▸ Work order A
Answer the following questions from the ProFiLe project showcase.
(i) Which two institutions are named as working jointly on the challenge?
(ii) What position does Philipp Knechtges hold, and in which department and institute?
(iii) In what field was Philipp Knechtges trained?
▸ Work order B
Continue the ProFiLe project showcase, picking up after its last sentence.

▸ Selected extract
****************************************

Helmholtz AI project call showcase: ProFiLe - Better prediction of protein structure and function with AI

In biological sciences, the structure of a molecule is often linked to its function. Understanding how different 3D shapes are formed could bring light to the most basic processes shaping life. But first, we must find out how each component of the molecule and their combination is contributing to the final shape.

How can AI models help unravel the relation between a molecule’s composition and its structure? Read in this week’s Helmholtz AI project showcase how researchers at the German Aerospace Center (DLR) and the Karlsruhe Institute of Technology (KIT) are working jointly on this challenge.

Could you introduce yourself, giving your affiliation, area of work, and of course, the project title?

My name is Philipp Knechtges. I am a postdoc at the HPC department of the Institute for Software Technology at the German Aerospace Center (DLR). I am a trained physicist, but have also worked on “classical” high performance computing (HPC) applications like Computational Fluid Dynamics in the past, and I am now leading a group of scientists at DLR concerned with questions around Scientific Machine Learning.

****************************************

▸ Listed entries
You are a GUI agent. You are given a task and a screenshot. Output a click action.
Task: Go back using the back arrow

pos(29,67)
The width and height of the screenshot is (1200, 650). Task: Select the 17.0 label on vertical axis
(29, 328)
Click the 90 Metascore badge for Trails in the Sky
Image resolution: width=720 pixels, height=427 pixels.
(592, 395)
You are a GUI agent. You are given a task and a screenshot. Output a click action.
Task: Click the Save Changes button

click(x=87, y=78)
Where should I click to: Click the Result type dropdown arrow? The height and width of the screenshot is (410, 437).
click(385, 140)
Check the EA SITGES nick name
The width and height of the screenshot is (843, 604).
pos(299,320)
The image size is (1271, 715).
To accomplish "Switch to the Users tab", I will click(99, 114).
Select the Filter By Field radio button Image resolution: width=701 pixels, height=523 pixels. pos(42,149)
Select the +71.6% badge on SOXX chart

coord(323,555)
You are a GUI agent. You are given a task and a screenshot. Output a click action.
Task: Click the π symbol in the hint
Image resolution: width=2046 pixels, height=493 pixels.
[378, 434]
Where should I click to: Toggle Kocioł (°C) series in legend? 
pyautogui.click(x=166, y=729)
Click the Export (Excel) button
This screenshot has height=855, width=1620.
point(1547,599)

****************************************

▸ Answer area A
(i) The German Aerospace Center (DLR) and the Karlsruhe Institute of Technology (KIT).
(ii) He is a postdoc at the HPC department of the Institute for Software Technology at the German Aerospace Center (DLR).
(iii) He is a trained physicist.

▸ Answer area B
The ProFiLe project --with its question on how to solve a previously difficult/intractable scientific problem using machine learning methods -- of course fits the scope of the group perfectly. In general, with my background in physics I find scientific modelling in the intersection of classical physics-based modelling and data-based modelling quite fascinating, which is usually encompassed by not less fascinating HPC and numerical challenges. The ProFiLe project is headed by Dr. Achim Basermann from DLR, in collaboration with Alexander Schug from KIT.

In simple words, what specifically is your project about? And, how and why do you think it is a high risk, high gain endeavour?

Initially ProFiLe was about protein structure prediction. Proteins are molecules present in all living organisms, involved in many crucial processes essential to life. Simply said a protein is a chain composed of smaller building blocks, the amino acids. Much of the biological function of proteins is determined by how their chain of amino acids folds in space, this means, the three-dimensional structure of the protein. This poses the question: if I know the sequence of amino acids, can I predict the structure of the protein?  And by predicting the structure, can I also predicts its function?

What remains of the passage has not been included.